3. Market Sentiment and First-Mover Advantage
The 120% increase in Bitcoin's price in 2024 and the continued rise at the beginning of 2025 (with prices around $107,000 as of June 16) have further fueled corporate enthusiasm for accumulation. Metaplanet's stock price has risen over 1,744% since April 2024, with the number of shareholders surging from 10,800 at the end of 2023 to 63,600 by March 2025, reflecting the market's high recognition of its Bitcoin strategy.
The success of pioneers has encouraged more companies to join.
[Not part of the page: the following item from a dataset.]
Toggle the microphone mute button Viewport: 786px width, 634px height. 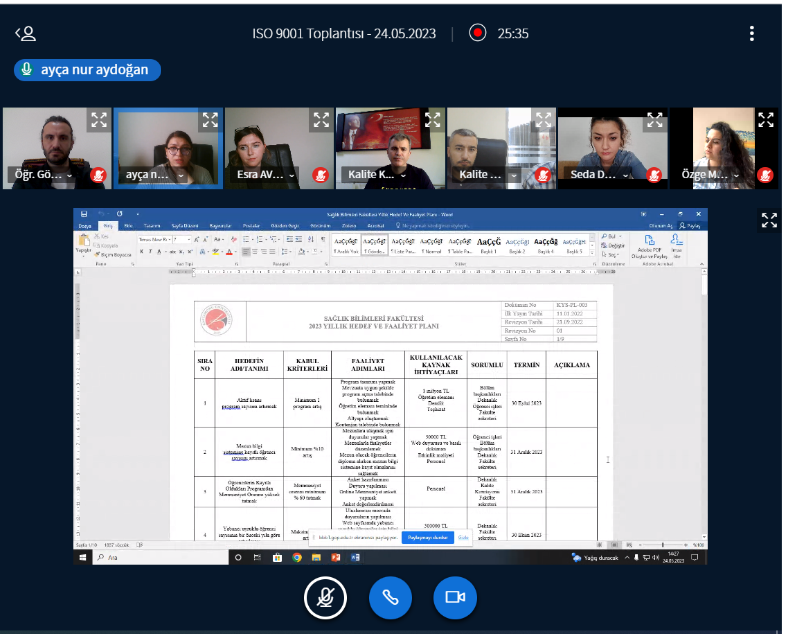pos(325,597)
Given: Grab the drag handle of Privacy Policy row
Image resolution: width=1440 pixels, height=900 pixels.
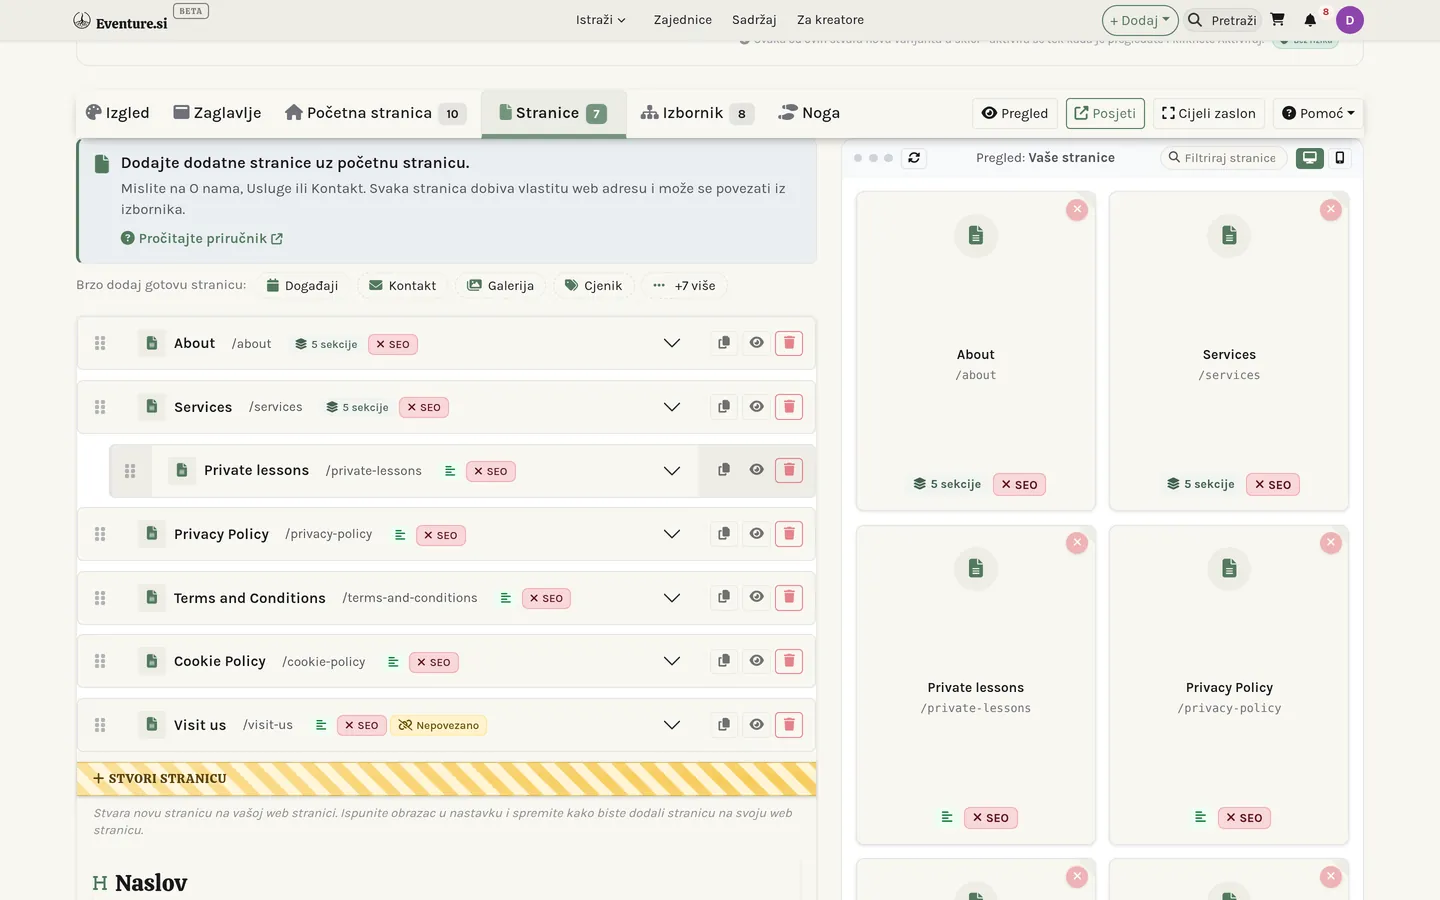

After achieving the goal of 'minimum 1,000 BTC' on June 13, Remixpoint clearly stated its intention to continue expanding its cryptocurrency asset reserves. Coinsilium's advisor James Van Straten (also a senior analyst at CoinDesk) pointed out that Bitcoin is becoming a global trend as part of corporate asset allocation.
Potential Impact and Risks
1. Reshaping the Global Financial Landscape
If Metaplanet achieves its target of 210,000 BTC, it will hold 1% of the total Bitcoin supply, potentially affecting market liquidity and price stability. Additionally, the increase in corporate Bitcoin reserves may prompt more countries to consider incorporating Bitcoin into their strategic reserves. Gerovich has predicted that if the U.S. adopts a Bitcoin reserve policy, countries like Japan may quickly follow suit.
This centralization trend may also trigger regulatory concerns. Japan's stringent financial regulatory environment has restricted retail investors from directly entering the Bitcoin market, and companies providing indirect exposure to Bitcoin through equity may face additional compliance pressures.
2. Market Volatility and Valuation Risks
The extreme volatility of Bitcoin prices brings high returns to companies, but also comes with risks. Metaplanet recorded a valuation loss of 7.4 billion yen at the end of March 2025 due to a Bitcoin price correction, although the subsequent market rebound brought about unrealized gains of 13.5 billion yen.
Metaplanet's stock has a 'Bitcoin premium' of up to $596,000, indicating that the cost for investors to indirectly hold Bitcoin through stocks is much higher than spot prices, potentially laying the groundwork for bubble risks. Although Remixpoint's diversified cryptocurrency asset strategy mitigates single-asset risks, the volatility of assets like Ethereum and Solana cannot be overlooked. Coinsilium's prudent strategy somewhat avoids the risks of excessive leverage, but its relatively small reserves may limit its influence in the market.
Final Thoughts: Strategic Choices in a New Arena
In the wave of global economic structural transformation, Bitcoin is not only a product of technology but also a new battlefield for capital games. Who can stand out in this arena may reshape the wealth landscape for the next decade.